In allegato audio degli interventi e documenti delle relazioni prodotte.

Importante e partecipata l’assemblea/seminario organizzata Venerdì 21 Novembre dall’Unione Sindacale di Base sugli effetti che le recenti politiche del Governo Renzi produrranno sul mondo dei servizi sociali, a partire dalle società pubbliche/partecipate dagli enti ocali,compresi trasporti, igiene ambientale, energia, sanità, assistenza sociale, appalti, e sulle loro conseguenze rispetto alle lavoratrici e ai lavoratori di questi settori Dal Cottarelli pensiero, allo Sblocca Italia, alla Legge di Stabilità per il prossimo anno, quello che emerge è una devastazione del welfare locale.

 

Dietro i precetti imposti dalla Commissione Europea, dal Fondo Monetario Internazionale, dalla Banca Centrale Euro pea che al totem dell’austerità stanno sacrificando i diritti delle popolazioni più deboli, con l’alibi del contenimento della spesa pubblica, della chiusura delle aziende partecipate inefficienti, in realtà si oscura una poderosa operazione di privatizzazione dei servizi pubblici sul territorio, che renderà tutti più poveri: comunità locali, ambiente, cittadini e lavoratori, ma soddisferà tutto quei settori del padronato ‘bollettaro’ che, come è successo in passato, sulla privatizzazione delle aziende pubbliche hanno costruito fortune finanziarie speculative licenziando migliaia e migliaia di dipendenti mandando in malora Alitalia, Telecom, ILVA, AST, banche, solo per fare qualche esempio.

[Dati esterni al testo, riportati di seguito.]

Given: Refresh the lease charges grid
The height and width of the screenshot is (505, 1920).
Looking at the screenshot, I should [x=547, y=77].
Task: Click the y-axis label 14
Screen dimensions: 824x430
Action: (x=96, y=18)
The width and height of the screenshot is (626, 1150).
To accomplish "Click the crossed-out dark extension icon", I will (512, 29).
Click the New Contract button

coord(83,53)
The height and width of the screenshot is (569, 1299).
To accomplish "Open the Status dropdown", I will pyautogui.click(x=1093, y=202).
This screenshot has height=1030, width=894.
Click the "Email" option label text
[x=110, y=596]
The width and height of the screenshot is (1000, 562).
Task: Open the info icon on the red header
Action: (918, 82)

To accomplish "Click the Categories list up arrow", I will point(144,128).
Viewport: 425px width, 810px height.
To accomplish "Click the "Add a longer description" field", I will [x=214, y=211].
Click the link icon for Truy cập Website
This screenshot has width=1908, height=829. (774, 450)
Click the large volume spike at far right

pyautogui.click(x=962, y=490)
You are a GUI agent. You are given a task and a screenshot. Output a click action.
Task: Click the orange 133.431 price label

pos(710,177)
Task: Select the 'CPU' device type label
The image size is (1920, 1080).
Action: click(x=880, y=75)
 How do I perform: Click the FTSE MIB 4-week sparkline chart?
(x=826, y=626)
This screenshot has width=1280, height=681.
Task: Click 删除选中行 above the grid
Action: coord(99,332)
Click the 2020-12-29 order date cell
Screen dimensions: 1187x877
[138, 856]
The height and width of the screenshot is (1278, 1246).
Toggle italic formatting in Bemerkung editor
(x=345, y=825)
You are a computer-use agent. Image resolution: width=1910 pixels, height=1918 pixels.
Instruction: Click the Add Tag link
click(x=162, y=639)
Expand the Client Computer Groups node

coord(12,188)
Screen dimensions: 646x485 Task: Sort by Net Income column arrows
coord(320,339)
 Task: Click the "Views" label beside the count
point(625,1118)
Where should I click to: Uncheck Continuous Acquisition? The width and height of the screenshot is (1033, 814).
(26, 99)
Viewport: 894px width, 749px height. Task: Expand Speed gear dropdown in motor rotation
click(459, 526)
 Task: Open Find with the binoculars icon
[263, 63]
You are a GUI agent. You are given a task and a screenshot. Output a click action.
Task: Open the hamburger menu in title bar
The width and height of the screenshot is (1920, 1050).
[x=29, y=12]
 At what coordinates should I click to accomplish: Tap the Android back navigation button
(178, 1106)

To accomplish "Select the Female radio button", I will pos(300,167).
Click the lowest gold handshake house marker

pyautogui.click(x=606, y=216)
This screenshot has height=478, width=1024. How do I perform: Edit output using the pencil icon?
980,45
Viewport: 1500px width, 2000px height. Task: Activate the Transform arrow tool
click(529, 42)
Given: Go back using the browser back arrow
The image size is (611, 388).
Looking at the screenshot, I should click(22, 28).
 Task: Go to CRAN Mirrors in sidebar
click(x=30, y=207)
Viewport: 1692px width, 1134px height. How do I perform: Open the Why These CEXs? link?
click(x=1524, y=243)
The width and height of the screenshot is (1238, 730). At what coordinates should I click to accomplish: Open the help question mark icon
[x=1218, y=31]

Per impedirlo occorre mettere in campo un’iniziativa articolata che leghi le lotte a difesa del lavoro nelle aziende partecipate e in tutti i servizi pubblici a quella dei. movimenti sul territorio a difesa dell’ambiente.

 

In questo senso, oltre alle relazioni e agli interventi di delegati delle aziende del trasporto pubblico locale e di quelle dell'igiene ambientale, hanno portato il loro contributo Gualtiero Alunni del del Coordinamento dei Comitati No Sblocca Italia e Paolo Carsetti del Forum italiano dei Movimenti per l’Acqua che hanno condiviso la necessità di ricomporre e connettere le lotte dentro un quadro di nuova confederalità sociale.

Usb ha inteso così dare il via ad un quadro di iniziative sui territori su questi temi a partire dalle prossime settimane: a difesa del lavoro, dell’ambiente e dei servizi pubblici.